- **Task input**
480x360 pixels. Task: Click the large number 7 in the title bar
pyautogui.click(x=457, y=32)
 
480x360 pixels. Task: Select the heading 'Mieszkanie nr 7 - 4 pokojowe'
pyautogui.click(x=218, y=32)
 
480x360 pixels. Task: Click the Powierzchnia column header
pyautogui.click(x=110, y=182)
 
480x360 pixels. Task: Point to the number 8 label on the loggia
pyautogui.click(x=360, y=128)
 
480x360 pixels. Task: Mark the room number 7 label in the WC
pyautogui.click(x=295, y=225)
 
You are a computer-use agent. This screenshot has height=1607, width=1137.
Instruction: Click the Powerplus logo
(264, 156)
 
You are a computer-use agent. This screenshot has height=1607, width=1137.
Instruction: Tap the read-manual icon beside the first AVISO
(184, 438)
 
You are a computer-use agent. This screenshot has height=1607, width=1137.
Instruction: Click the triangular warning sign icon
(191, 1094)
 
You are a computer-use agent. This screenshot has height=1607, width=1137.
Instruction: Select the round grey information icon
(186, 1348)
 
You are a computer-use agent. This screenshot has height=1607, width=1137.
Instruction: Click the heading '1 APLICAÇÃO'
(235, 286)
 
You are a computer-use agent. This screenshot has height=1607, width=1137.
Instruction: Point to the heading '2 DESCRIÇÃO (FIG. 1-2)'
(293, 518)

- **Set exercise**
Please write out all of the data above, line for line and without any changes.

- **Problem solution**
480x360 pixels. Task: Click the large number 7 in the title bar
pyautogui.click(x=457, y=32)
 
480x360 pixels. Task: Select the heading 'Mieszkanie nr 7 - 4 pokojowe'
pyautogui.click(x=218, y=32)
 
480x360 pixels. Task: Click the Powierzchnia column header
pyautogui.click(x=110, y=182)
 
480x360 pixels. Task: Point to the number 8 label on the loggia
pyautogui.click(x=360, y=128)
 
480x360 pixels. Task: Mark the room number 7 label in the WC
pyautogui.click(x=295, y=225)
 
You are a computer-use agent. This screenshot has height=1607, width=1137.
Instruction: Click the Powerplus logo
(264, 156)
 
You are a computer-use agent. This screenshot has height=1607, width=1137.
Instruction: Tap the read-manual icon beside the first AVISO
(184, 438)
 
You are a computer-use agent. This screenshot has height=1607, width=1137.
Instruction: Click the triangular warning sign icon
(191, 1094)
 
You are a computer-use agent. This screenshot has height=1607, width=1137.
Instruction: Select the round grey information icon
(186, 1348)
 
You are a computer-use agent. This screenshot has height=1607, width=1137.
Instruction: Click the heading '1 APLICAÇÃO'
(235, 286)
 
You are a computer-use agent. This screenshot has height=1607, width=1137.
Instruction: Point to the heading '2 DESCRIÇÃO (FIG. 1-2)'
(293, 518)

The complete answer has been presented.